Safia Nolin: une «Saint-Jeanne» au lieu de la Saint-Jean
La Fête nationale des Québécois aura assurément un visage différent cette année. Non seulement les traditionnels rassemblements sont-ils repoussés à l’an prochain, mais un nouvel évènement veut élargir les limites de l’identité québécoise: la Saint-Jeanne, projet parrainé par Safia Nolin.
Cette idée de «Saint-Jeanne», clin d’œil à l’identité fluide des participants, est née de la rencontre virtuelle entre l’autrice-compositrice-interprète et son ami Philippe Marinier.
La première, confinée en France, était en plein examen de conscience dans la foulée de la mort de George Floyd et de la montée du mouvement Black Lives Matter.
Le second, homme queer dans la jeune vingtaine, venait de quitter son emploi, déçu de la réponse de son employeur à la lutte contre la discrimination, et cherchait à s’engager auprès de la communauté LGBTQ+.
Ensemble, ils ont eu l’idée d’une Saint-Jean qui ferait une place d’honneur aux différentes communautés culturelles et LGBTQ+.
«Le mandat de la Saint-Jean devrait être de représenter les Québécois, la diversité et la beauté de notre culture.» – Safia Nolin, autrice-compositrice-interprète et organisatrice de la Saint-Jeanne
La programmation du spectacle virtuel est en effet à des années-lumière de ce qu’on trouve (en temps normal) sur les plaines d’Abraham: des artistes trans, racisés ou autochtones comme la rappeuse Backxwash, l’humoriste Tranna Wintour, la comédienne Gabrielle Boulianne Tremblay ou le musicien Jeremy Dutcher.
Kiara, fière participante de Canada’s Drag Race, sera à l’animation. Le tout sera diffusé sur les pages Facebook, Instagram et YouTube de Safia demain à 20h.
«La fête nationale, ça ne m’a jamais touché. Pourquoi? Parce que les artistes qu’on retrouve sur scène, ce ne sont pas des gens qui me ressemblent ou qui viennent me chercher», admet Philippe Marinier.
«Pour moi, c’est mon identité queer qui fait que je ne m’y reconnais pas, mais pour d’autres c’est la couleur de leur peau, leur statut d’immigrant ou la langue qu’ils parlent à la maison. Mais tous ces gens sont Québécois. Être Québécois, ce n’est pas qu’être blanc et parler français.»
Une identité plus ouverte
Le temps est donc venu de proposer une définition plus ouverte de l’identité québécoise, croient les deux organisateurs en herbe.

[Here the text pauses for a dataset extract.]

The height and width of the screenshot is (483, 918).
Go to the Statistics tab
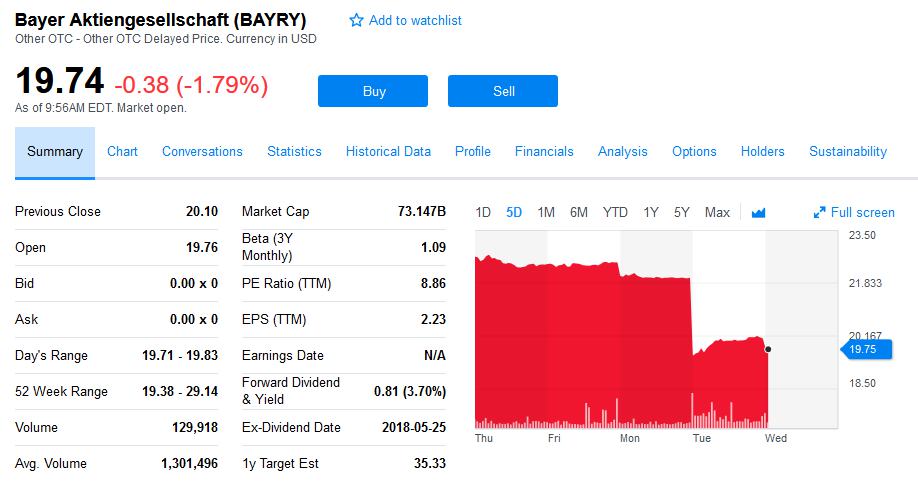(x=294, y=151)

«Mon Québec à moi est queer, racisé, militant, artistique et parfois anglophone. Ce sont des aspects qui ne sont pas représentés par la fête nationale. Et tout simplement pas représentés dans la société en général», estime Safia Nolin, née d’un père algérien et d’une mère québécoise, pour expliquer l’origine de la Saint-Jeanne.
«Beaucoup de gens pensent que si leur définition de l’identité québécoise se colle à la majorité, c’est une bonne définition. Je pense que c’est là le problème. L’identité québécoise, c’est tout et n’importe quoi. Si tu vis au Québec, si le Québec est ta maison, alors tu es Québécois. C’est aussi simple que ça. On ne devrait pas remplir certaines cases pour se dire Québécois», soutient Philippe Marinier.

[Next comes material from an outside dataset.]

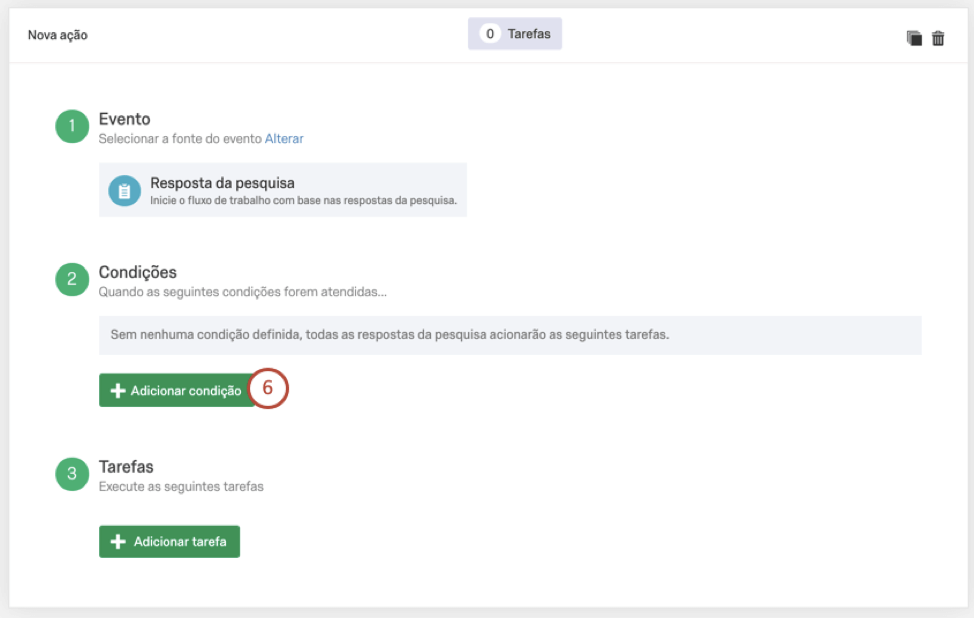This screenshot has height=618, width=974.
Task: Click the Alterar link to change the event source
Action: 284,139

«Tous les jours, malheureusement, des gens doivent choisir entre une identité et une autre. Et beaucoup ne s’identifie pas comme Québécois, parce que tout ce qu’on leur sert, à la télé, ce sont des personnes blanches, présumées hétérosexuelles et cisgenres. Il n’y a pas de place pour d’autres représentations.»
Un espace «différent»
Un recensement rapide de la quarantaine d’artistes qui participeront au spectacle Le Québec à l’unisson, qui remplacera les grands spectacles de la Saint-Jean cette année, permet de constater que (encore une fois) l’écrasante majorité des invités sont blancs, francophones et hétéros.
Si les deux animateurs de la soirée (Ariane Moffatt et Pierre Lapointe) sont ouvertement gais, deux seulement (Gregory Charles et Corneille) sont issus de communautés culturelles, en plus de Didier Lucien, porte-parole officiel de la Fête nationale 2020.
La communauté anglophone sera représentée par Martha Wainwright et Jim Corcoran, alors que l’artiste inuite Elisapie participera au discours patriotique.
Les deux organisateurs assurent ne pas organiser leur Saint-Jeanne «contre» la fête nationale, mais bien pour créer un endroit pour rassembler tous ceux et celles qui se retrouvent dans leur message.
«C’est un espace complètement différent, dit Philippe Marinier. On veut profiter du congé et de ce que ça signifie pour se réapproprier la Saint-Jean et créer un espace pour nous, pour les gens qui nous tiennent à cœur et ceux qu’on veut mettre de l’avant.»